▶ **PROBLEM TO SOLVE**:
Once you reach the line containing "Task: Collapse all" in the entries below, write out that line and each one after it down to the line containing "This screenshot has height=661, width=719.", exactly and with nothing added.

▶ **GIVEN DATA**:
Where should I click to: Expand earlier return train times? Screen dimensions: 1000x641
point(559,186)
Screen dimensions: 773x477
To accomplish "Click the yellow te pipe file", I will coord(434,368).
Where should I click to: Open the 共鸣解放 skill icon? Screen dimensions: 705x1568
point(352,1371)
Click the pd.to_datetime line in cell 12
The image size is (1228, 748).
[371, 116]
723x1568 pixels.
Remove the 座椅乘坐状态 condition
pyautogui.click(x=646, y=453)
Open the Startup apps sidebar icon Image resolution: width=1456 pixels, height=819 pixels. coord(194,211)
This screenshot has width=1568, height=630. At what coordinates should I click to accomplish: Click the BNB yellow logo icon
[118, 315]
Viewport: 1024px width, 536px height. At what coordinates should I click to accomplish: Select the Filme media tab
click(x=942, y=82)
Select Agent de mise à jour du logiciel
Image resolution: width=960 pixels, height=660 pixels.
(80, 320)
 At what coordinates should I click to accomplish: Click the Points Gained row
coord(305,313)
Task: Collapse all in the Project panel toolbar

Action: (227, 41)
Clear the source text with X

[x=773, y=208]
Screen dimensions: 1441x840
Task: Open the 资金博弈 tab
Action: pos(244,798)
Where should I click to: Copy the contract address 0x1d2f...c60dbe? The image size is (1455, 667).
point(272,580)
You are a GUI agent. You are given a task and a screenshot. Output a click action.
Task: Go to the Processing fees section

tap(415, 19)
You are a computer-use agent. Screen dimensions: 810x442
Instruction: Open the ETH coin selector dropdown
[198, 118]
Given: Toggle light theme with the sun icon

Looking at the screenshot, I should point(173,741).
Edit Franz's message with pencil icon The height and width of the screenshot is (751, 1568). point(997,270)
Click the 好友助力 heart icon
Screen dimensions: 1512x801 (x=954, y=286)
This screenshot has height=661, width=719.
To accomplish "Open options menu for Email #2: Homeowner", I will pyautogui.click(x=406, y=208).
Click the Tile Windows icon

▶ **EXERCISE RESPONSE**:
Task: Collapse all in the Project panel toolbar

Action: (227, 41)
Clear the source text with X

[x=773, y=208]
Screen dimensions: 1441x840
Task: Open the 资金博弈 tab
Action: pos(244,798)
Where should I click to: Copy the contract address 0x1d2f...c60dbe? The image size is (1455, 667).
point(272,580)
You are a GUI agent. You are given a task and a screenshot. Output a click action.
Task: Go to the Processing fees section

tap(415, 19)
You are a computer-use agent. Screen dimensions: 810x442
Instruction: Open the ETH coin selector dropdown
[198, 118]
Given: Toggle light theme with the sun icon

Looking at the screenshot, I should point(173,741).
Edit Franz's message with pencil icon The height and width of the screenshot is (751, 1568). point(997,270)
Click the 好友助力 heart icon
Screen dimensions: 1512x801 (x=954, y=286)
This screenshot has height=661, width=719.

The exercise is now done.